Top 5, an invitation to the international press conference and once again the fastest man on the bike. Hawaii was good to the Australian, even though some had probably expected him to finish on the podium, especially after his strong performance in Italy three weeks before. To be honest, we too had thought that he would be in the lead at least after the bike leg. However, Wurf came out of the water five minutes behind the leading pack. And Jan Frodeno was super strong on the bike. By his standards, “Cam” was “only” third in the marathon. In the run he again showed a strong performance and was able to maintain a position among the top five. Altogether a very balanced race and we are sure that he still has a lot of potential to be unlocked. How exactly we worked with Cameron Wurf on his “Road to Kona” can be read here: LINK

Daniela Bleymehl, 9th place, 9:08:30

Daniela Bleymehl

Someone had a score to settle with Kona! After battling with health problems three years ago, Daniela wanted to give it another go in 2019 and got rid of her Hawaii trauma. By the way, on her way to her strong 9th place, she and Laura Philipp rode the fastest bike splits on the glowing asphalt. She sensationally started the marathon on second position, even though she’d been riding a lot in the wind on her gebioMized Stride. Maybe she would have had some more energy for the run if this hadn’t been the case. But after all, it is not a bad thing to have some goals left to achieve in the future.

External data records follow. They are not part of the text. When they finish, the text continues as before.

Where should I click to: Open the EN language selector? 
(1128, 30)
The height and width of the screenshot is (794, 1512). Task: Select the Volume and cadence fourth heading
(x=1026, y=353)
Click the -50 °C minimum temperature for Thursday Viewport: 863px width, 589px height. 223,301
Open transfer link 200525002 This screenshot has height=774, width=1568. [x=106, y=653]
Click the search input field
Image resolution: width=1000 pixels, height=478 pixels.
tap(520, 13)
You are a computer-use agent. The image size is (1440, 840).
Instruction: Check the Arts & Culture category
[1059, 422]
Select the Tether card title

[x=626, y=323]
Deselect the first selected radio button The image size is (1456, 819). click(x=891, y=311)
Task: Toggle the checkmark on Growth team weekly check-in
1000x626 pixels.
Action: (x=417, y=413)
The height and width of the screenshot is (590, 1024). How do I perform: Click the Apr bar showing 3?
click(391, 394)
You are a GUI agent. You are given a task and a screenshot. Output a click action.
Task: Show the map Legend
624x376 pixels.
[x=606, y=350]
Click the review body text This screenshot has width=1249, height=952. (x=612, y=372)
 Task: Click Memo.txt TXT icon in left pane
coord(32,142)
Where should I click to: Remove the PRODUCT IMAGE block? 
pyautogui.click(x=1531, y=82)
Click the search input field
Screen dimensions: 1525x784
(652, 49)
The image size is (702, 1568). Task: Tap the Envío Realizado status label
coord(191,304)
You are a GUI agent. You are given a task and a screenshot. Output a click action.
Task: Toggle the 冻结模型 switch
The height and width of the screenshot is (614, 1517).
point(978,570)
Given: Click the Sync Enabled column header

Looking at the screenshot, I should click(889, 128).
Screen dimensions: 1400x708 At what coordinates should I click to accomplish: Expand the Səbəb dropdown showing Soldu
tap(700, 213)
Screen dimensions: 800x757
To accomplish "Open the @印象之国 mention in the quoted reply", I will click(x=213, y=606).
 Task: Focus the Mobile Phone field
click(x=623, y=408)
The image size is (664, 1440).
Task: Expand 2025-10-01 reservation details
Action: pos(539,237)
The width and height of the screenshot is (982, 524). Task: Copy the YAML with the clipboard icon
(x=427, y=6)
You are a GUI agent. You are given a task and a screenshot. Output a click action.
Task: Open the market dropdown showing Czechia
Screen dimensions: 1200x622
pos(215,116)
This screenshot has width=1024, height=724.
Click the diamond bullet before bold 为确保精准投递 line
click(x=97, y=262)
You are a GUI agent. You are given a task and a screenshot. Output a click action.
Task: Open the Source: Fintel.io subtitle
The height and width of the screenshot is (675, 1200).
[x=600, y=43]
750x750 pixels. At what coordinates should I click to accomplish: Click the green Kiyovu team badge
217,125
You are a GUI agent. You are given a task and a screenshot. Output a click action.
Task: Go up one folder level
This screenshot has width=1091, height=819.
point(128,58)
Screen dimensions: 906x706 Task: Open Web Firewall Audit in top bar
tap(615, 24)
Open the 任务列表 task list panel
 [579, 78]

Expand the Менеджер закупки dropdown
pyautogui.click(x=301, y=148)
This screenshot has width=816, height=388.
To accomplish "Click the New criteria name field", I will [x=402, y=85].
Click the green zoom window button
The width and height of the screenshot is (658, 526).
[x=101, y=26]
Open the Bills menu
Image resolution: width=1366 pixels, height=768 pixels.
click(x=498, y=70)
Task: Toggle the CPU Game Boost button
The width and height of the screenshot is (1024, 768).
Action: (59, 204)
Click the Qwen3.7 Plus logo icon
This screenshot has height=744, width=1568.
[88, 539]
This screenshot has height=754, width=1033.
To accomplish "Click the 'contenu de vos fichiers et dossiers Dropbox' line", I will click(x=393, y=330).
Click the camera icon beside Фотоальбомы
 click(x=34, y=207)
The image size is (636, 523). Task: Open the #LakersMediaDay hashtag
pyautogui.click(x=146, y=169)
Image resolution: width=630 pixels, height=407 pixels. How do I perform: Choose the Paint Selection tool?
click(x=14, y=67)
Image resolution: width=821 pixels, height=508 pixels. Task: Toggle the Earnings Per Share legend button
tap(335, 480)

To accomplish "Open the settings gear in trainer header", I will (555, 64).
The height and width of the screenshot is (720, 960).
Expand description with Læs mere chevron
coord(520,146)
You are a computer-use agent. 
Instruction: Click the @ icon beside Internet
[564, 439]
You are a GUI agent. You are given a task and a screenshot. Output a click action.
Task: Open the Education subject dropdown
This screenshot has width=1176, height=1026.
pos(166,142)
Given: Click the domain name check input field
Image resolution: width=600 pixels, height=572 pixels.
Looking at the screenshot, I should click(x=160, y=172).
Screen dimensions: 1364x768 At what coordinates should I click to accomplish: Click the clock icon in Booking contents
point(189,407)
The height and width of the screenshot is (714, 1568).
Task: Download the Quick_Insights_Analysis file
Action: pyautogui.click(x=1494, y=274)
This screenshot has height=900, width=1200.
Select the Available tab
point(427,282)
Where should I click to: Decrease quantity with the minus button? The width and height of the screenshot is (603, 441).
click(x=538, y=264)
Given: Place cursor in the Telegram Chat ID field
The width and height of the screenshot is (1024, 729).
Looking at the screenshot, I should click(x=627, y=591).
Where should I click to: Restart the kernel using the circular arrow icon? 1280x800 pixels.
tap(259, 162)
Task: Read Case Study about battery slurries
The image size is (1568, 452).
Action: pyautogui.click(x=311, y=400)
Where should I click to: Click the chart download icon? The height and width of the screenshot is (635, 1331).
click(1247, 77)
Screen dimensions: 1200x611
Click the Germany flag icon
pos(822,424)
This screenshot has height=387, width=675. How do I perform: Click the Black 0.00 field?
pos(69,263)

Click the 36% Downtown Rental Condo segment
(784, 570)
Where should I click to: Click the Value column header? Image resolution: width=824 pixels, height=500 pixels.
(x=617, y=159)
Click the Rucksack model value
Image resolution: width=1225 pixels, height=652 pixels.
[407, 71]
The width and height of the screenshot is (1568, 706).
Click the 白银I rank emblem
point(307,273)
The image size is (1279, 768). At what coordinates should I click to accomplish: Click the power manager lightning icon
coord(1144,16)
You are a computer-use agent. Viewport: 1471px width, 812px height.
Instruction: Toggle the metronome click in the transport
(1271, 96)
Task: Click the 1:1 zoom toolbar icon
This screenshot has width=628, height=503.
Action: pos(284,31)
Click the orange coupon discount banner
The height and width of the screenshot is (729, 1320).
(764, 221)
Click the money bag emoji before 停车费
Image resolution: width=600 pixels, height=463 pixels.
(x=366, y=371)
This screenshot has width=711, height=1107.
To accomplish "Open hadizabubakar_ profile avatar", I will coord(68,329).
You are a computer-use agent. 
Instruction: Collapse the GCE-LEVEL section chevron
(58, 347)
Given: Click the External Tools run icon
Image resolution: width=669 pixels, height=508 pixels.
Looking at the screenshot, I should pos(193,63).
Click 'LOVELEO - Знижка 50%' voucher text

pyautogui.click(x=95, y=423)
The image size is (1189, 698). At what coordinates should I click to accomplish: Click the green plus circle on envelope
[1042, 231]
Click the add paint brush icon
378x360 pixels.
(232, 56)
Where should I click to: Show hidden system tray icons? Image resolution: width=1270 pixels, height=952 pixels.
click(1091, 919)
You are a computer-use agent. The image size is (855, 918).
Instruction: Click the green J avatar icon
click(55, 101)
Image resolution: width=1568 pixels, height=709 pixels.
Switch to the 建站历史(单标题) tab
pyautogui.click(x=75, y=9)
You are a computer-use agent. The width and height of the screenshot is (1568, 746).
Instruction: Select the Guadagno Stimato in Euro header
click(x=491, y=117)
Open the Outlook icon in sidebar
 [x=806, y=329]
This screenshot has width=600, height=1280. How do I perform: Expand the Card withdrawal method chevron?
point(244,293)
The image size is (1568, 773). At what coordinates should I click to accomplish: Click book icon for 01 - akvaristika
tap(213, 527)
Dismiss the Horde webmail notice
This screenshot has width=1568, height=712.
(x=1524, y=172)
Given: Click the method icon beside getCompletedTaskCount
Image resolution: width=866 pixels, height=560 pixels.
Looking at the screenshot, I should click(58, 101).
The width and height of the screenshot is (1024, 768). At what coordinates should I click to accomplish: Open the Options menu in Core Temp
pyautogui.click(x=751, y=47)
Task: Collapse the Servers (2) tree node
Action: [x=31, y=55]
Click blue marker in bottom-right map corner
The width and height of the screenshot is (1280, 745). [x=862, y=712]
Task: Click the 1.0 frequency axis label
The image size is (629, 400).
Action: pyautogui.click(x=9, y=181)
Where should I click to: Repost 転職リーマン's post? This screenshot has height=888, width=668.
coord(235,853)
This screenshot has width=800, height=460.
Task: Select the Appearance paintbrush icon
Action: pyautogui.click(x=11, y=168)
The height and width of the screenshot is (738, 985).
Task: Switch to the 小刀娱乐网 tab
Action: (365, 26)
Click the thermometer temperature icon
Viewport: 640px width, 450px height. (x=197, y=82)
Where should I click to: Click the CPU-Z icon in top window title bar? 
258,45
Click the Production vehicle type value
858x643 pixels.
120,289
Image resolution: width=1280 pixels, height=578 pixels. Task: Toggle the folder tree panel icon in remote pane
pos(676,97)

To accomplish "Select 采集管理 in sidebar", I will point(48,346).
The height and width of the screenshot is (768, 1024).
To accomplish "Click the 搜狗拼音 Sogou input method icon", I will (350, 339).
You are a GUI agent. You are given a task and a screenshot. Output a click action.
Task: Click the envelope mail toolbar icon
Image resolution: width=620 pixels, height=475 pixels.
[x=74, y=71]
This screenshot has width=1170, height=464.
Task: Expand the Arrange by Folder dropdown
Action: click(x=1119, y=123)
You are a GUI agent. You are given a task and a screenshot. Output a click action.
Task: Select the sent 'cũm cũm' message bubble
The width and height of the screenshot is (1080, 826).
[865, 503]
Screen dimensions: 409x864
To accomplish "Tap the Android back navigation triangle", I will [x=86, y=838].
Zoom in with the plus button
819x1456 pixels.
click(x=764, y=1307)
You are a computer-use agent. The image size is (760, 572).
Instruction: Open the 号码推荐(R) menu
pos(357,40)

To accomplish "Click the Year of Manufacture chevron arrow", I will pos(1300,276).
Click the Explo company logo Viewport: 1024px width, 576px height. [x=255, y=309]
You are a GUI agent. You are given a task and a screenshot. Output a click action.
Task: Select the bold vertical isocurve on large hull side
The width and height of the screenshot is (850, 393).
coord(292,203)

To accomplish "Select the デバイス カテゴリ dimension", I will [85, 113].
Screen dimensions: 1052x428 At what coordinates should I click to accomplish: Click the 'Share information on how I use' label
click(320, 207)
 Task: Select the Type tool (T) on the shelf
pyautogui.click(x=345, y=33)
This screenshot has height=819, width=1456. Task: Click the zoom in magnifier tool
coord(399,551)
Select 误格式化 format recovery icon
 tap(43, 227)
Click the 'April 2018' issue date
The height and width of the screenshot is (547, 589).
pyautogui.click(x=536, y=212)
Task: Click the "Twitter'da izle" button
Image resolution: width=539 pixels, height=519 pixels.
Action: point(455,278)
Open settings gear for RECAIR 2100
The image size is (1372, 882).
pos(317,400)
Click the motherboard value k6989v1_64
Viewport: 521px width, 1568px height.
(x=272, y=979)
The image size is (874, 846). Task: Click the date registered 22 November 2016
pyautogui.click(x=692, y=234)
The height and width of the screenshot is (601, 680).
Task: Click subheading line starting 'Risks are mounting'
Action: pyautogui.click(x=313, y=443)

Bart Aernouts, 9th place, 8:12:27

Bart Aernouts

After second place last year, 9th place was probably not quite what Bart Aernouts had planned for in 2019. But after he came out of the water almost ten minutes behind the leading pack, the race was almost over for him. There was no chance of closing the gap on the bike and even for a strong runner like him he was simply too far behind to catch up in the marathon. Nevertheless, he fought his way to the finish. Respect!

Alistair Brownlee, 21st place, 8:25:03

It was the first time that the Brit raced on Hawaii – and his learning curve was steep. The short distance world champion and Olympic champion came out of the Pacific with the top group and also kept up with them on the bike for a long time. Only when Jan Frodeno attacked on the last kilometers of the bike course, Alistair had to surrender before the “man with the hammer” finally hit him in the run. He had to pay tribute to the Hawaiian heat. But if he learns the right lessons from this, he will certainly be one of the top favorites next year.